EXTRACTED ENTRIES Block Start

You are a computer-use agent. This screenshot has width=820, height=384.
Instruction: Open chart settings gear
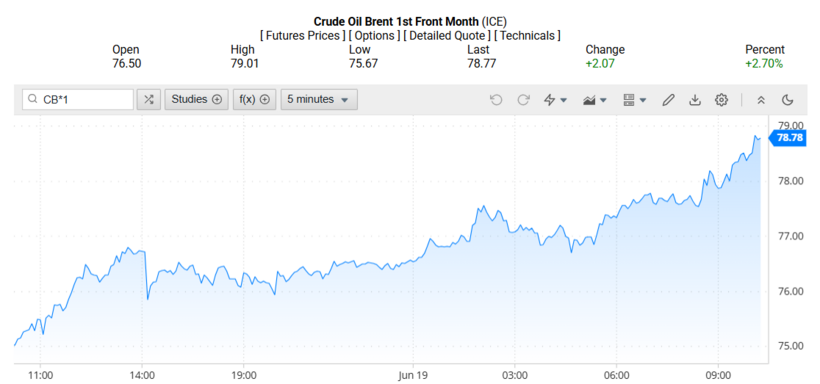[722, 99]
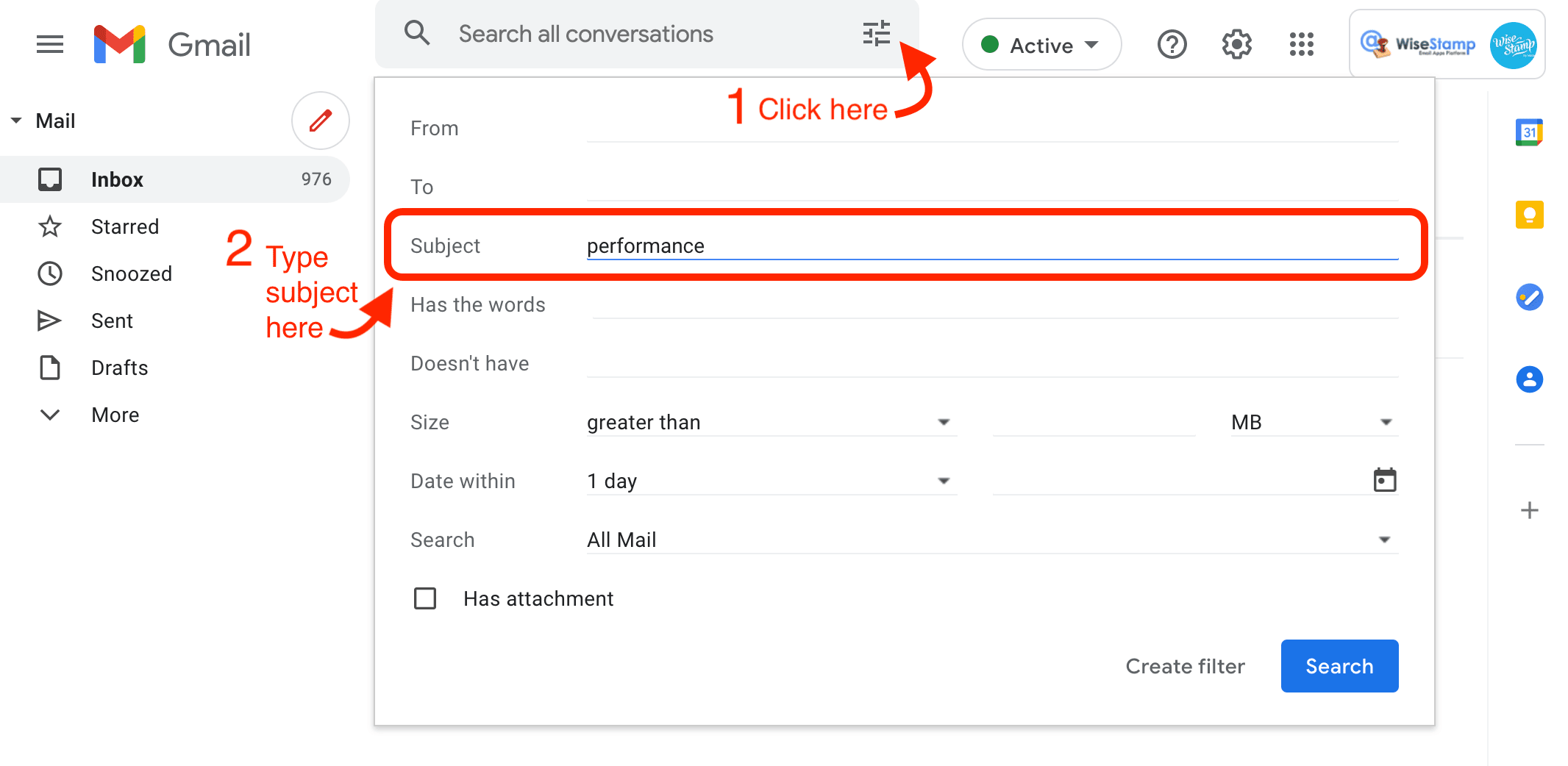Open Google Keep in side panel
1568x766 pixels.
click(x=1529, y=215)
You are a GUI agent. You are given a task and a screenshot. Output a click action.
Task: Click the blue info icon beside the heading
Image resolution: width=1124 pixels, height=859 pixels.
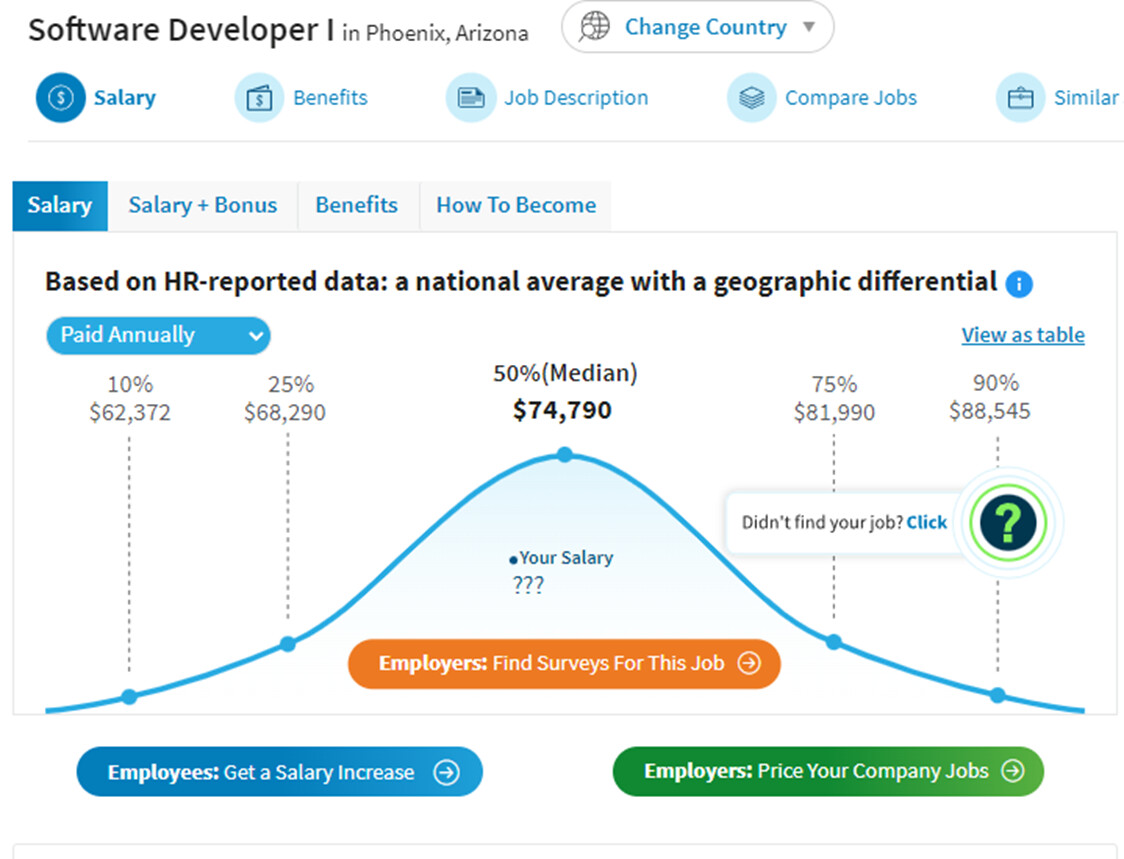[x=1019, y=284]
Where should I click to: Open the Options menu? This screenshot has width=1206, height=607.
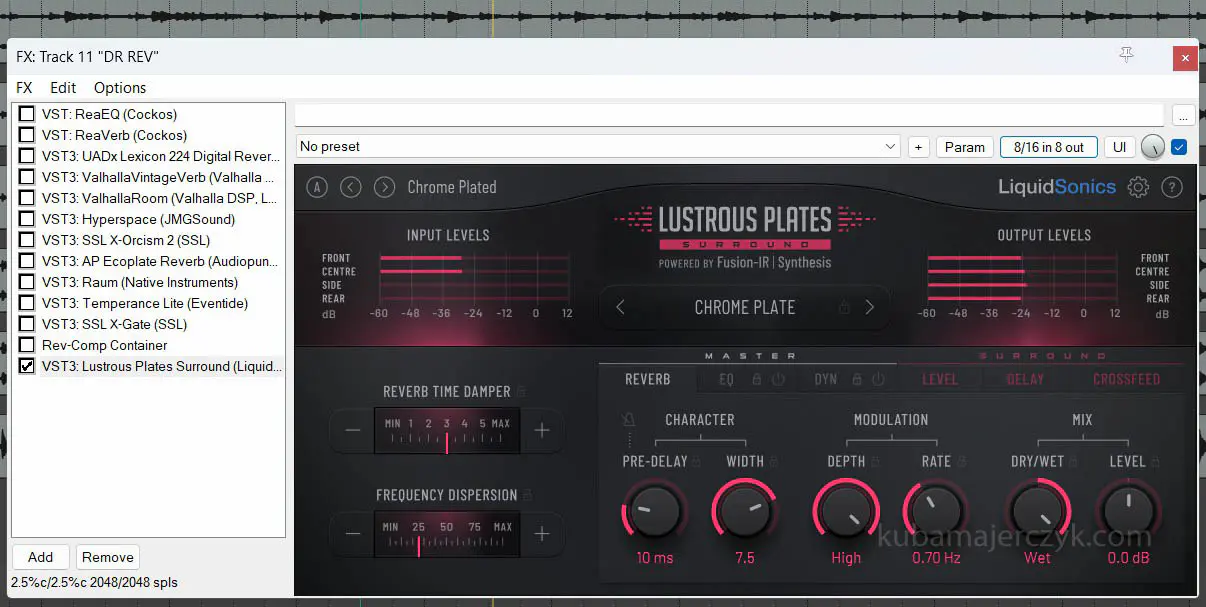point(120,88)
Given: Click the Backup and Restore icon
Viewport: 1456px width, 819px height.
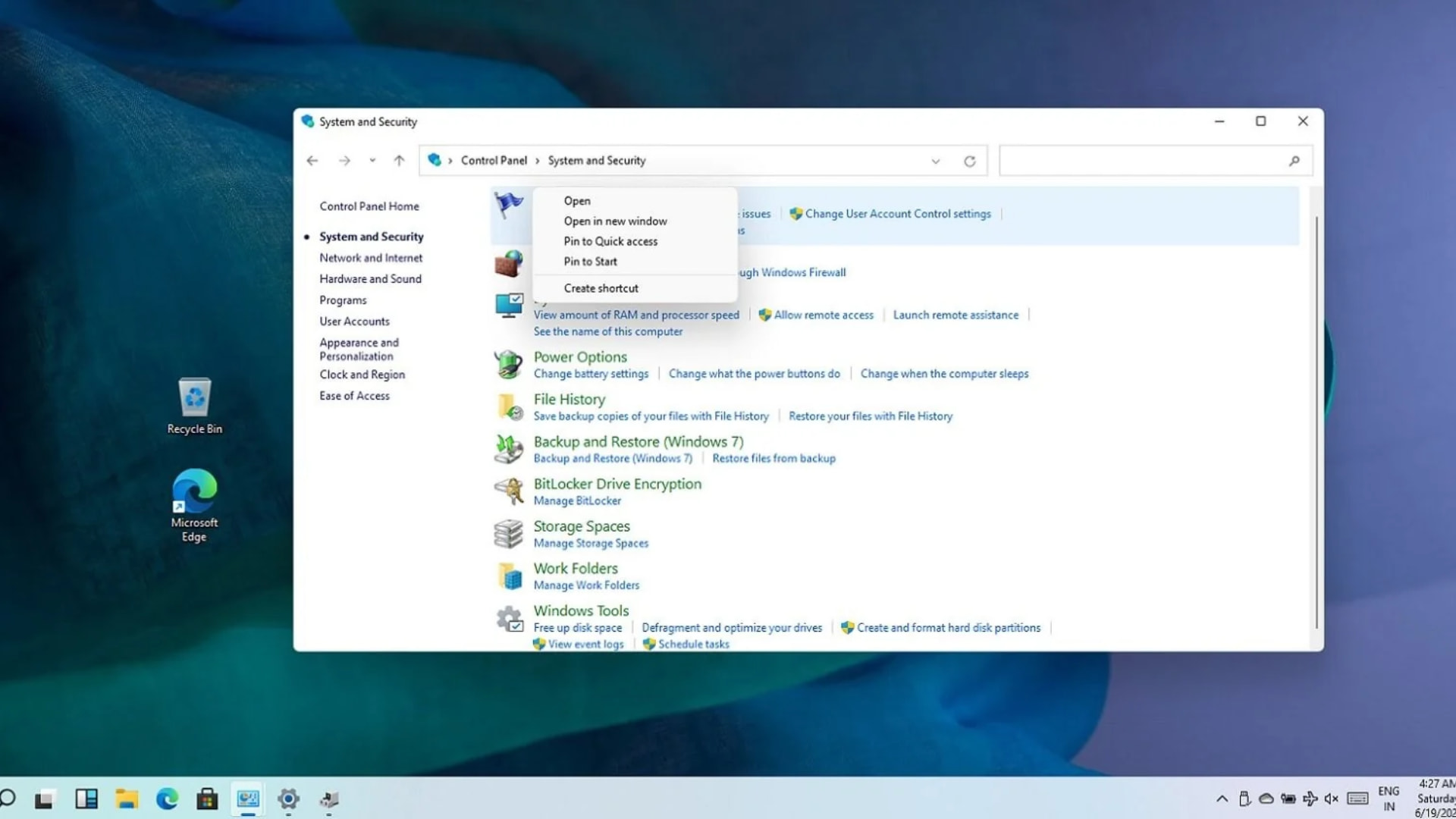Looking at the screenshot, I should pos(509,449).
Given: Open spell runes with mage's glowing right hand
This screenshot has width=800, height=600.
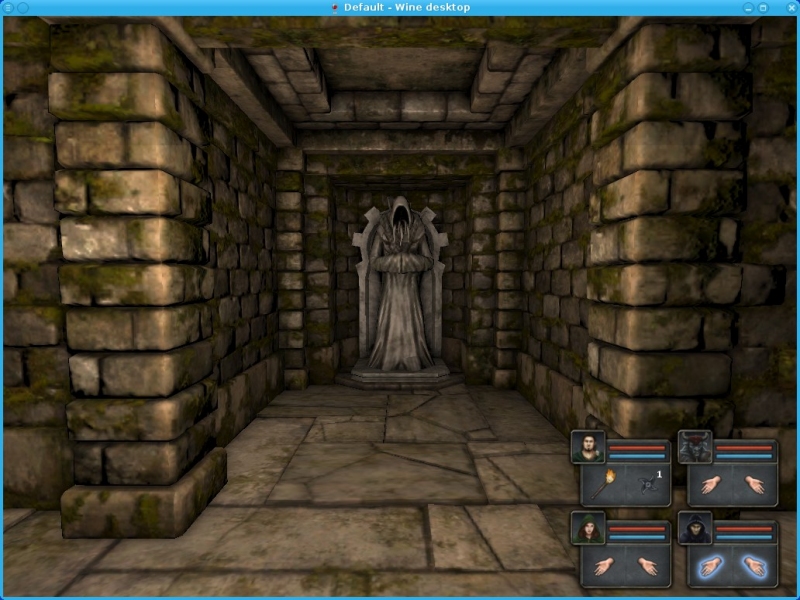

EXTRACTED ENTRIES Block End

▸ TO DO
An exact copy of the entries, minus the pictures, is what to return.

▸ SOLUTION TO THE EXERCISE
You are a computer-use agent. This screenshot has width=820, height=384.
Instruction: Open chart settings gear
[722, 99]
Open Google Keep in side panel
1568x766 pixels.
click(x=1529, y=215)
You are a GUI agent. You are given a task and a screenshot. Output a click action.
Task: Click the blue info icon beside the heading
Image resolution: width=1124 pixels, height=859 pixels.
[x=1019, y=284]
Where should I click to: Open the Options menu? This screenshot has width=1206, height=607.
point(120,88)
Given: Click the Backup and Restore icon
Viewport: 1456px width, 819px height.
Looking at the screenshot, I should pos(509,449).
Given: Open spell runes with mage's glowing right hand
This screenshot has width=800, height=600.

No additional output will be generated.